→ TEXTE DE LA PAGE
« Parmi elles, on retrouve certaines des personnalités les plus respectées de la lutte pour les libertés dans la région chinoise, dont l’avocat Martin Lee ».
C’est une décision qui illustre l’implacable répression en cours dans la région administrative spéciale de Hongkong. Neuf vétérans de l’opposition ont été déclarés coupables, jeudi 1er avril, de l’organisation d’un rassemblement le 18 août 2019, qui avait été l’une des plus grandes manifestations en sept mois de contestation.
Parmi eux, on retrouve certaines des personnalités les plus respectées de la lutte pour les libertés dans ce territoire, souvent des apôtres de la non-violence qui sont mobilisés depuis des décennies pour l’instauration d’un véritable suffrage universel.
L’un des plus célèbres est l’avocat de 82 ans Martin Lee, fondateur du Parti démocratique (HKDP) et souvent qualifié de « père du mouvement démocratique de Hongkong ». Avant la rétrocession, en 1997, il avait été choisi par Pékin pour rédiger la Loi fondamentale, qui sert de mini-Constitution dans la région semi-autonome.
Etaient également poursuivis l’ex-députée de l’opposition et avocate Margaret Ng, 73 ans, le magnat des médias Jimmy Lai et l’ex-député Leung Kwok-hung, connu sous le surnom de « Long Hair ».

(Une série d'enregistrements)
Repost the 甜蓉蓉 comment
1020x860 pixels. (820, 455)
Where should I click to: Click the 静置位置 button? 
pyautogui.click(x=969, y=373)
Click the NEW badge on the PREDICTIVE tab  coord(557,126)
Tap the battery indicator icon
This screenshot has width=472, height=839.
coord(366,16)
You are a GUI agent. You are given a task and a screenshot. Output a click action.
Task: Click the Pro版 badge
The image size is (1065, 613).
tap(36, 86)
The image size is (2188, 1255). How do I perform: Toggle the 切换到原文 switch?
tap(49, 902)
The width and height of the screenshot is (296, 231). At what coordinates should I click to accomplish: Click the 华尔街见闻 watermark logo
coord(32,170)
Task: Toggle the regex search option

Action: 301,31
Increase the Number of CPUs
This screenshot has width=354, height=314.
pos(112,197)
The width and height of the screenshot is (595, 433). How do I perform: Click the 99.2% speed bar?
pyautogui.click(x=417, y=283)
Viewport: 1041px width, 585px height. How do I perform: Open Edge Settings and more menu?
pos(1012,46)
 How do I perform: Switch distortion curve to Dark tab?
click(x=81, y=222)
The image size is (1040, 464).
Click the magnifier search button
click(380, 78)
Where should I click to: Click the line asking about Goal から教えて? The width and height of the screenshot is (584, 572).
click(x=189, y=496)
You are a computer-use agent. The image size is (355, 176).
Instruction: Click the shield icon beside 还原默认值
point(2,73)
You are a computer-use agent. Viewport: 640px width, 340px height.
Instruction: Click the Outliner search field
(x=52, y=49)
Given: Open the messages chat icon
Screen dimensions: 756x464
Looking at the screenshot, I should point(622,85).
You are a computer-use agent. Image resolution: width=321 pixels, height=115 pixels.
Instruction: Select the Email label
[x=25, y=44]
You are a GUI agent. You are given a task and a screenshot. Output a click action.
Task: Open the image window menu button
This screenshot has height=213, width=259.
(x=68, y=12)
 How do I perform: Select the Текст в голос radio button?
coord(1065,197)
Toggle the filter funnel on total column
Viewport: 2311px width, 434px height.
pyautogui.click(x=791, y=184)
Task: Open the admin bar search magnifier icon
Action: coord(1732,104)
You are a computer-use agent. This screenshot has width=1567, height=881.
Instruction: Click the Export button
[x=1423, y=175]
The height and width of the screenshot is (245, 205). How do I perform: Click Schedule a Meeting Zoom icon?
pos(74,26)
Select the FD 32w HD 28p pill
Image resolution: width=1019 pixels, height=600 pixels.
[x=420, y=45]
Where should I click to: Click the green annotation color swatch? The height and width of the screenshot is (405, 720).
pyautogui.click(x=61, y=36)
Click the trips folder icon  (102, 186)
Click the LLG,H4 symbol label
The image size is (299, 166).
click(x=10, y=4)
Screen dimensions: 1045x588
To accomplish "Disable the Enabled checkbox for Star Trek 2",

→ TRAVAIL DEMANDÉ
**1.** Répondez à ces questions d'après le texte sur la condamnation d'opposants à Hongkong :
(a) Quel âge a l'avocat Martin Lee ?
(b) À quelle date le rassemblement en cause a-t-il été organisé ?
(c) Sous quel surnom Leung Kwok-hung est-il connu ?
**2.** Renvoyez à l'identique le passage des enregistrements qui va de la ligne contenant « The height and width of the screenshot is (245, 205). » jusqu'à la fin des enregistrements, les deux extrémités comprises.

→ LES RÉPONSES
**1.**
(a) 82 ans.
(b) Le 18 août 2019.
(c) « Long Hair ».

**2.**
The height and width of the screenshot is (245, 205). How do I perform: Click Schedule a Meeting Zoom icon?
pos(74,26)
Select the FD 32w HD 28p pill
Image resolution: width=1019 pixels, height=600 pixels.
[x=420, y=45]
Where should I click to: Click the green annotation color swatch? The height and width of the screenshot is (405, 720).
pyautogui.click(x=61, y=36)
Click the trips folder icon  (102, 186)
Click the LLG,H4 symbol label
The image size is (299, 166).
click(x=10, y=4)
Screen dimensions: 1045x588
To accomplish "Disable the Enabled checkbox for Star Trek 2",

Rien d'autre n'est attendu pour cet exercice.